Пико отказался. Рамон достал из кармана свою трубочку, продул от мусора и припал в темноте к бутыли. Потом он выкурил еще одну сигарету, завернулся в пальто и уснул.
Поздно вечером они переправились на пароме через Рио-Парана. Замелькали освещенные улицы Санта-Фе, уже малолюдные, как обычно в провинции после десяти часов, и снова поглотила машину темная пустота спящей пампы, совершенно глухая, без огонька и просвета, без луны и звезд.

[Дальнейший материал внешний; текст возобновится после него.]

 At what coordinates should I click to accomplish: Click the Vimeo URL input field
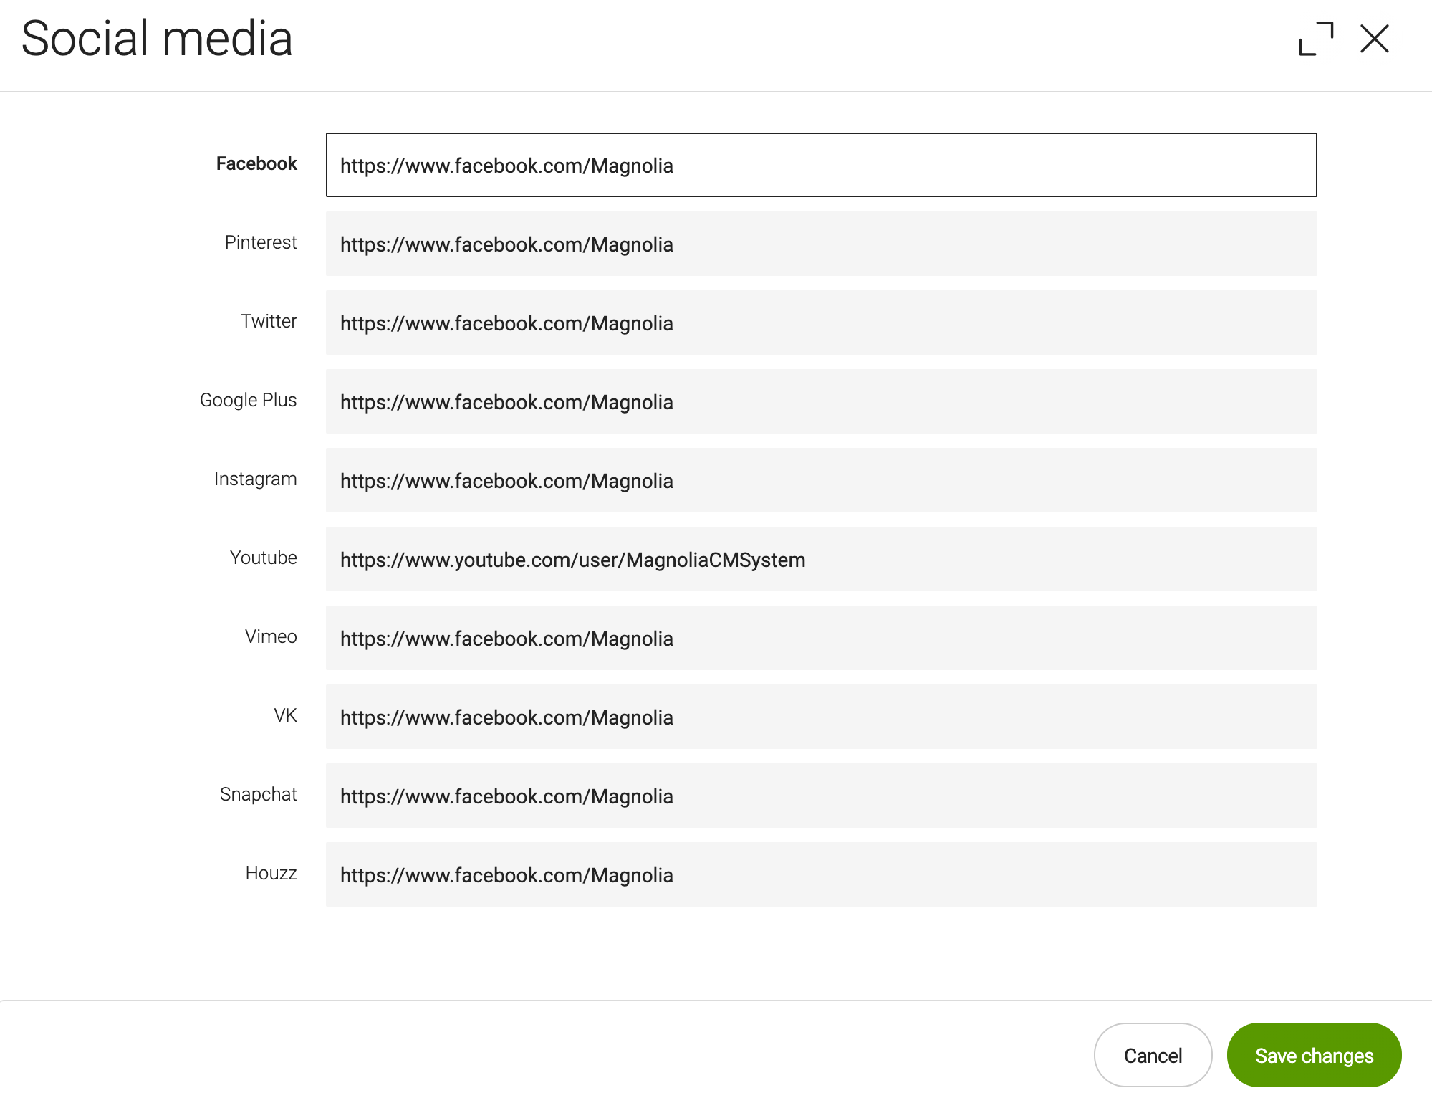[x=821, y=637]
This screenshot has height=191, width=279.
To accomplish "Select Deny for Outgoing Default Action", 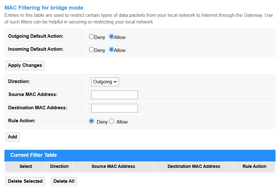I will 92,37.
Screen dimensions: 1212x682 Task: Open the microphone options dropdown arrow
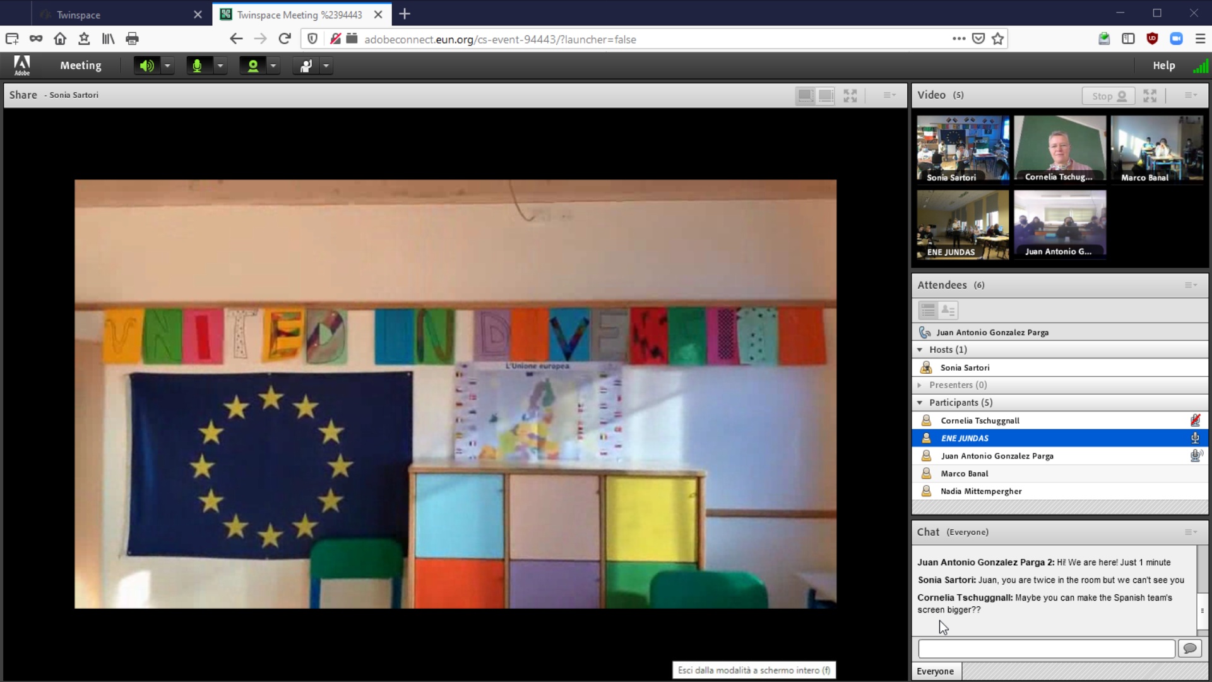click(220, 66)
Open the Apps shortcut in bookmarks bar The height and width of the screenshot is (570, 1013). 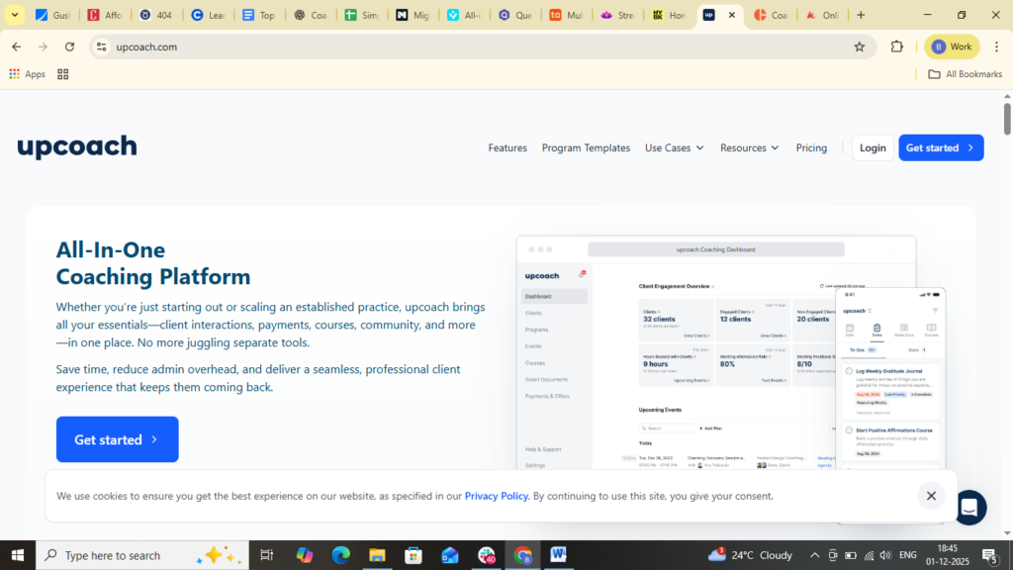[27, 74]
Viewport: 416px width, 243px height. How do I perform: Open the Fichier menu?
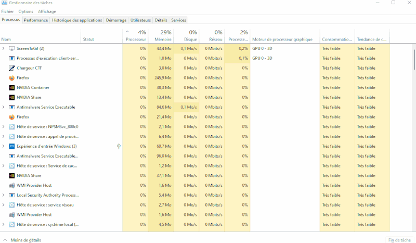(x=7, y=11)
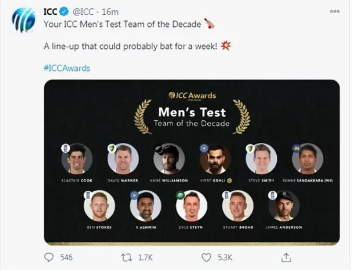Image resolution: width=352 pixels, height=270 pixels.
Task: Open the #ICCAwards hashtag link
Action: [x=67, y=68]
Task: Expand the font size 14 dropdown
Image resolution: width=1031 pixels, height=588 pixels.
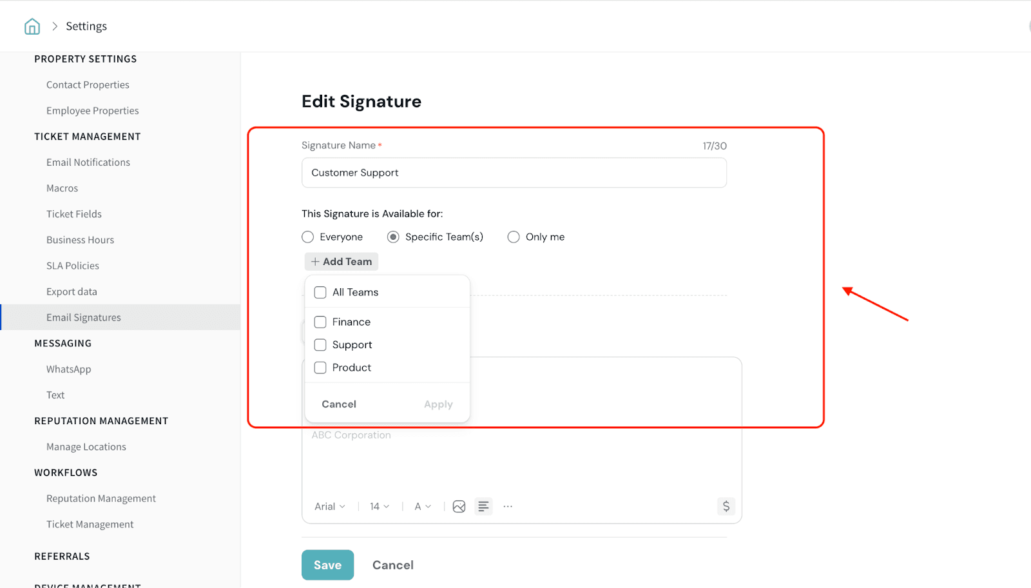Action: click(x=380, y=507)
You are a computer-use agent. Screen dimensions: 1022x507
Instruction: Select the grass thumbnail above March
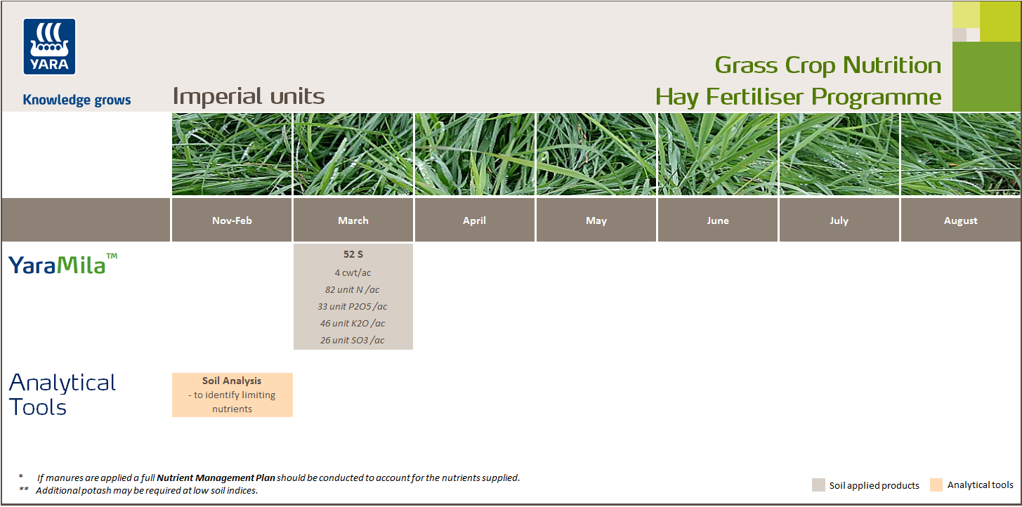click(353, 153)
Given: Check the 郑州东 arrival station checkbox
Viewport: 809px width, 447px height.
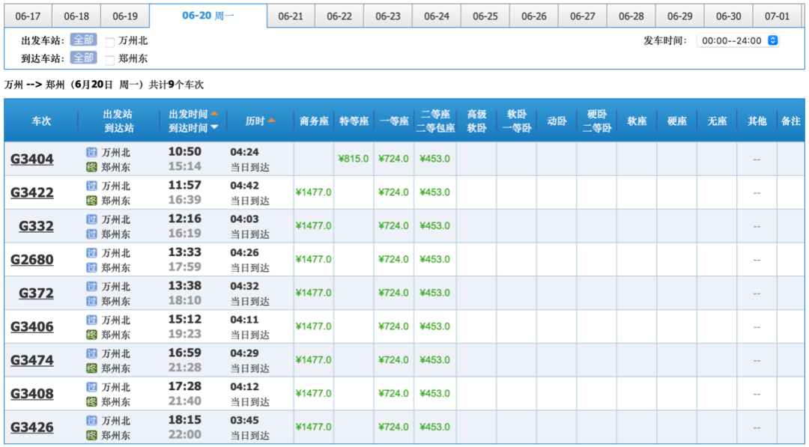Looking at the screenshot, I should click(110, 60).
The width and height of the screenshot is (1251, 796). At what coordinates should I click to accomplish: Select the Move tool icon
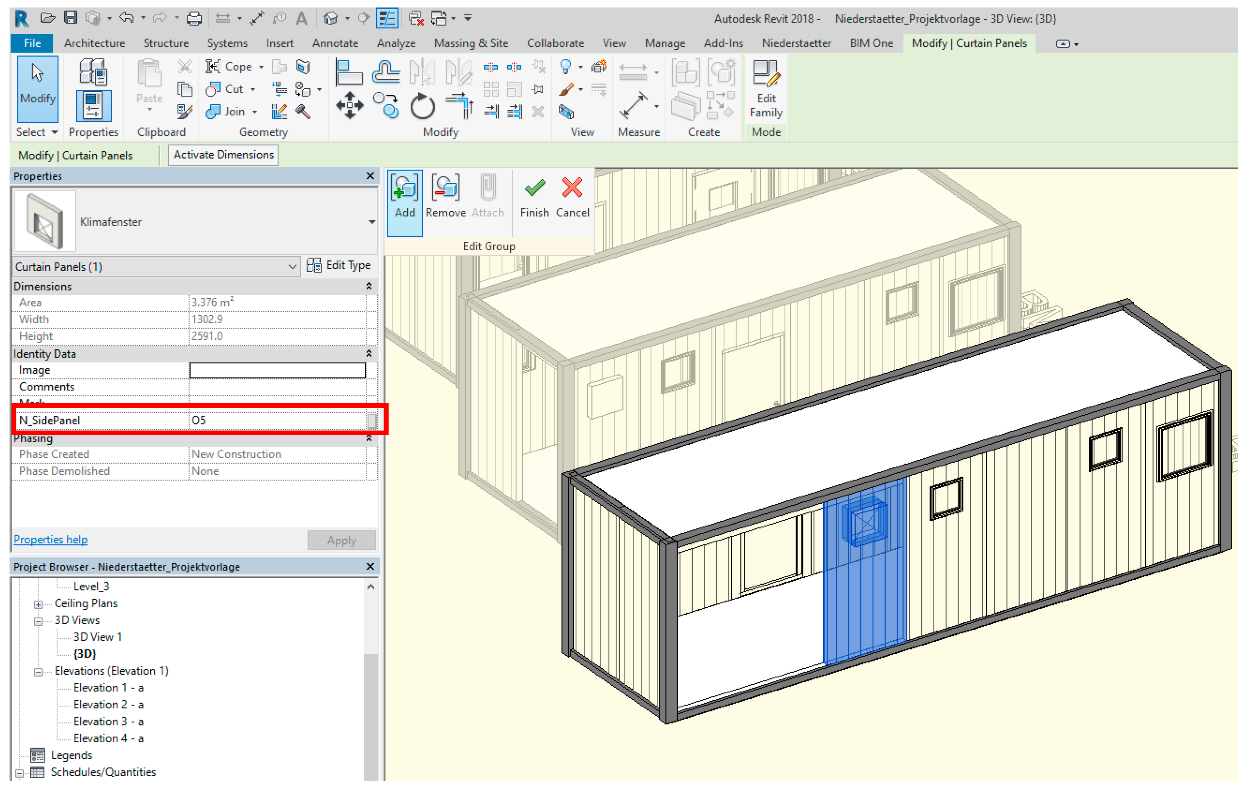pos(350,106)
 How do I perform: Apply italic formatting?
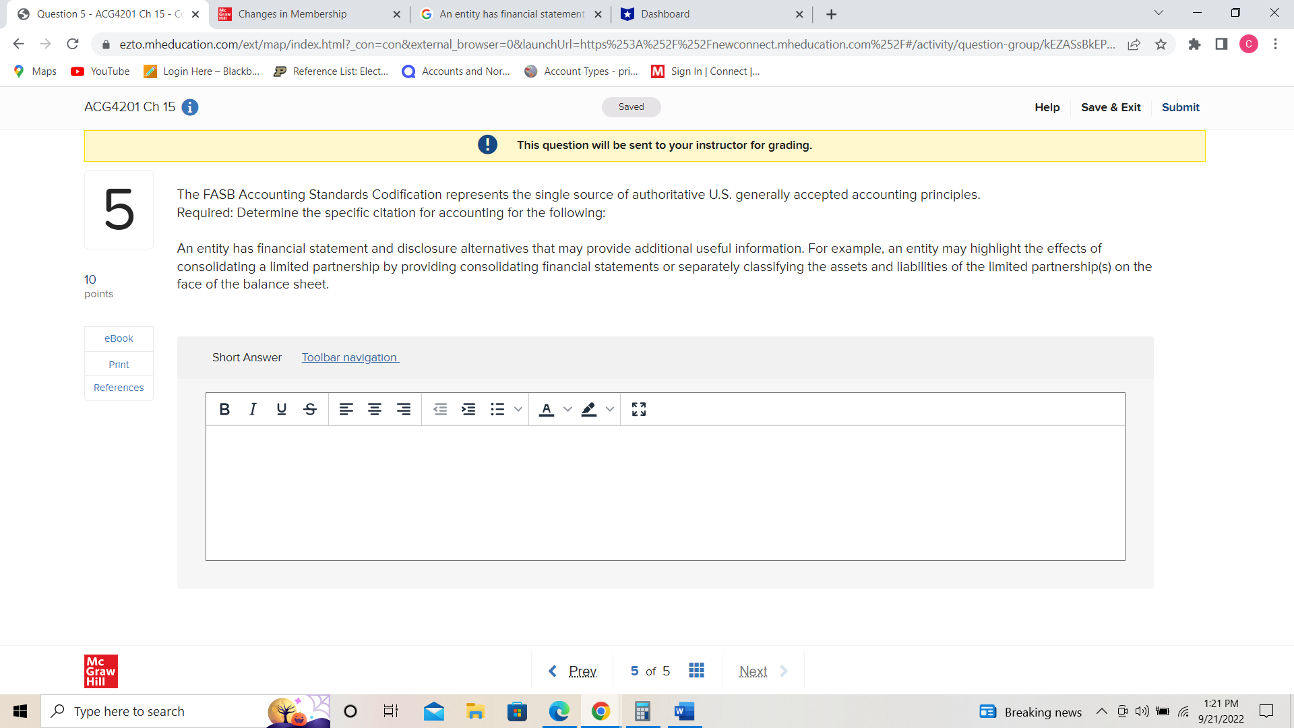pos(253,408)
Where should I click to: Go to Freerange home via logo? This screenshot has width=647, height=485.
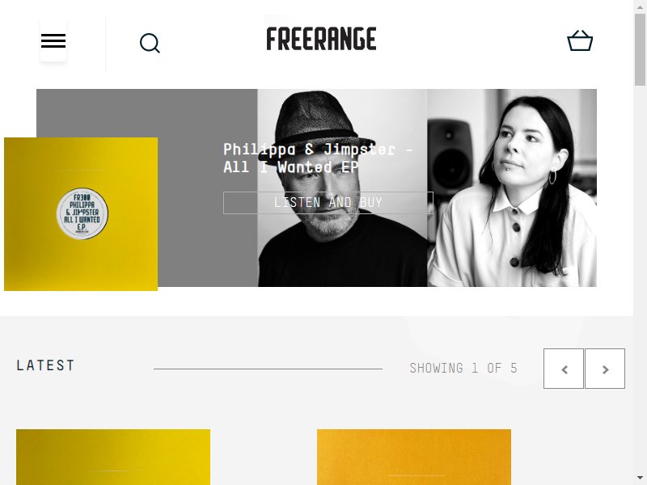321,39
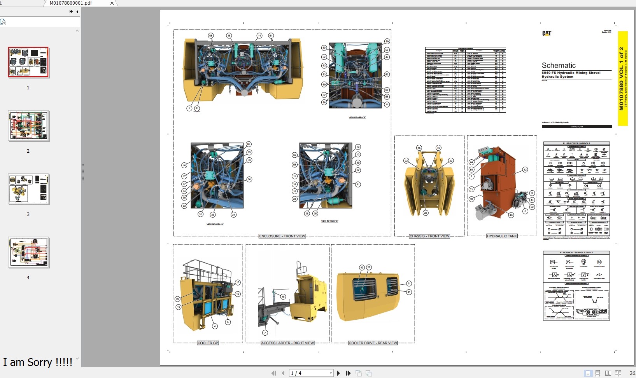Select the M01078800001.pdf document tab
The width and height of the screenshot is (636, 378).
(70, 3)
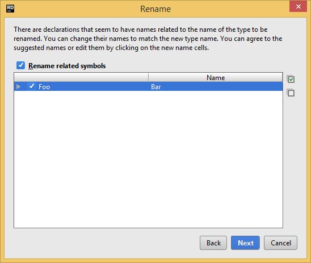The image size is (311, 263).
Task: Click empty area in symbols table
Action: (x=148, y=159)
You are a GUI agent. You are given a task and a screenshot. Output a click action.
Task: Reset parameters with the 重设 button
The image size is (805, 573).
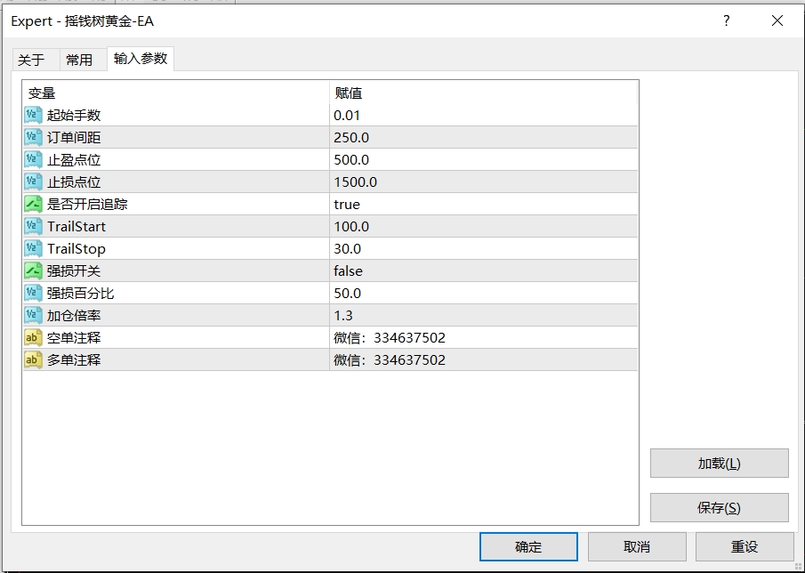click(x=745, y=546)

В Кордову приехали ранним утром. Пико проснулся от толчка Рамона и первую секунду не мог сообразить, где он и откуда этот холод, это прозрачное, чистое утреннее небо над головой, этот запах бензина и мокрого от росы сена. Потом он поднялся, растирая лицо ладонями. Пикап стоял у обочины; тут же на дороге, фыркая и гогоча, умывался Лагартиха, которому шофер сливал на руки из бидона. В отдалении, местами сиреневые, местами нежно-голубые, неожиданно и неправдоподобно высились очертания гор, а внизу, куда полого сбегало шоссе, лежал город — бело-желтый в лучах утреннего солнца, очень живописный, с беспорядочным нагромождением красных и серых черепичных крыш, стеклянно-бетонной геометрией новой архитектуры и оправленным в темную зелень колониальным барокко фронтонов и колоколен.
Они помылись, кое-как привели себя в порядок, доели остатки гарнизонной провизии.
— Итак, сегодня уже среда, четырнадцатое, — сказал Пико, листая блокнот-календарь. — Хорошо, что вчера не произошло ничего существенного. Промежуточный этап, так сказать. Не хотел бы я, чтобы мы тринадцатого перешли границу или прибыли на место назначения. Кто знает, где дом профессора Гонтрана?
— Это который Гонтран? — спросил Лагартиха. — Тот, что читал международное право? Он живет на бульваре Уилрайт. Тебя что, подбросить туда?
Пико с сомнением посмотрел на часы — было без четверти восемь. Являться в чужой дом спозаранку? Он вспомнил, что Дорита Альварадо рассказывала ему когда-то о помешанной на порядке профессорше, вечно донимавшей ее нотациями.
— Нет, туда еще рано. Высадите меня в центре, я побреюсь, пока есть время…
Они въехали в город, оставив справа железнодорожные мастерские, и по улице Пенья свернули к центру. Через несколько кварталов Пико постучал по крыше кабины. Пикап затормозил, сворачивая к тротуару.
— Парни, я пошел, — сказал Пико, выпрыгнув из кузова и отряхивая с плаща приставшее сено. — Значит, встречаемся в шесть? Надеюсь, никто ничего не перепутает. Итак…
Он подмигнул и поднял правую руку с выставленными указательным и средним пальцами — старый знак победы, придуманный еще союзниками в годы войны против нацизма. Теперь в Аргентине он стал полуофициальной эмблемой движения, и на стенах его рисовали обычно в сочетании с крестом. Конечно, делать такой жест на улице, среди бела дня, было неразумно, что тотчас же отметил Беренгер, обозвавший приятеля кретином.